Although cyclin D1 overexpression has been regraded to be a common event in the variety of cancer, cyclin D1 overexpression does not occur solely as a consequence of gene amplification. For example,
CCDN1 amplification and cyclin D1 overexpression have been reported to account for 2.5% and 55% in human colorectal cancer, respectively [
35]. Indeed, there is growing evidence that the upregulation of cyclin D1 protein level frequently is attributed to its defective regulation at the post-translational level [
36,
37]. Because cyclin D1 degradation by many anti-cancer agents has been observed in human cancer cells [
38‐
40], cyclin D1 degradation has been regarded as a useful treatment for anti-cancer. In this study, we suggested two evidences related to the induction of cyclin D1 degradation by DKC-E70. Firstly, decreased level of cyclin D1 protein by DKC-E70 rapidly occurred compared to that of cyclin D1 mRNA. Secondly, MG132 treatment as a proteasome inhibitor abolished DKC-E70-mediated downregulation of cyclin D1 protein level. Lastly, DKC-E70 decreased half-life of cyclin D1 protein in the cells exposed to CHX. These findings indicate that decreased level of cyclin D1 by DKC-E70 may result from its degradation.

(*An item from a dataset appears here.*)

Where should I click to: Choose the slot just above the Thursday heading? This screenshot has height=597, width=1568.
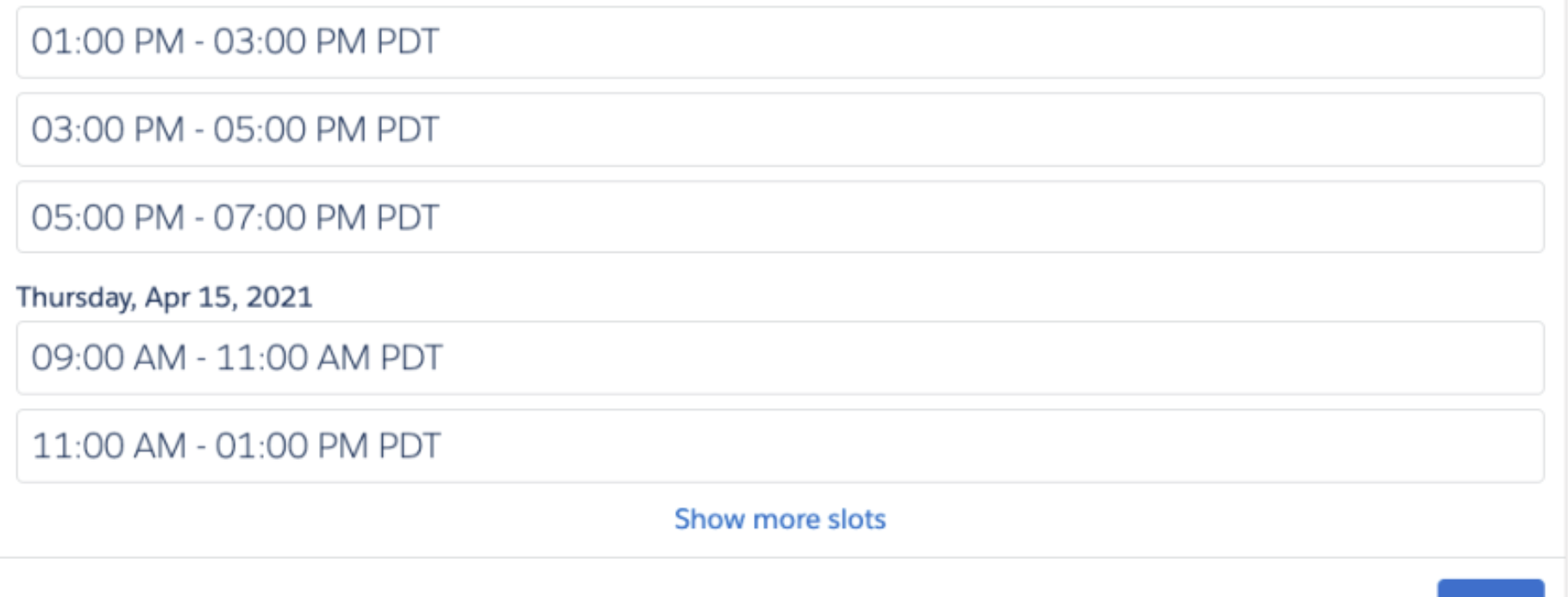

Cyclin D1 degradation can be regulated by RxxL motif, and phosphorylation of threonine-286 and -288 [
24]. The RxxL motif is associated with anaphase promoting complex-dependent degradation by genotoxic insult [
41]. And, cyclin D1 degradation by phosphorylation of threonine-288 has been reported to be mediated by the mirk/Dyrk 1b kinase [
42]. In addition, the cyclin D1 stability has been shown to be regulated by threonine-286 (T286) phosphorylation induced by ERK1/2, p38 and GSK3β [
21‐
23,
43,
44]. In this study, we found that DKC-E70 phosphorylated T286 of cyclin D1 and T286A transfection blocked cyclin D1 downregulation by DKC-E70. In addition, it was observed that the inhibition of ERK1/2, p38 and GSK3β associated with T286 phosphorylation attenuated DKC-E70-mediated T286 phosphorylation and subsequent decrease of cyclin D1 protein level. These findings indicate that DKC-E70-mediated cyclin D1 degradation may be attributed to Thr286 phosphorylation dependent on ERK1/2, p38 and GSK3β.

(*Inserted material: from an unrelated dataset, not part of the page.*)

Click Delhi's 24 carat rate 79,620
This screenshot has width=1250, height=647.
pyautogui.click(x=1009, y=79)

Cyclin D1 overexpression can be regulated by gene amplification through transcriptional activation mediated by Wnt signaling [
25]. Interestingly, we observed that DKC-E70 downregulates cyclin D1 mRNA indicating that DKC-E70 may suppress cyclin D1 transcriptional activity. In addition, DKC-E70 downregulated the levels of β-catenin and TCF4, and β –catenin/TCF-dependent luciferase activity. These data indicate that DKC-E70-mediated downregulation of cyclin D1 protein level may be a consequence of the inhibition of gene amplification through suppressing Wnt signaling.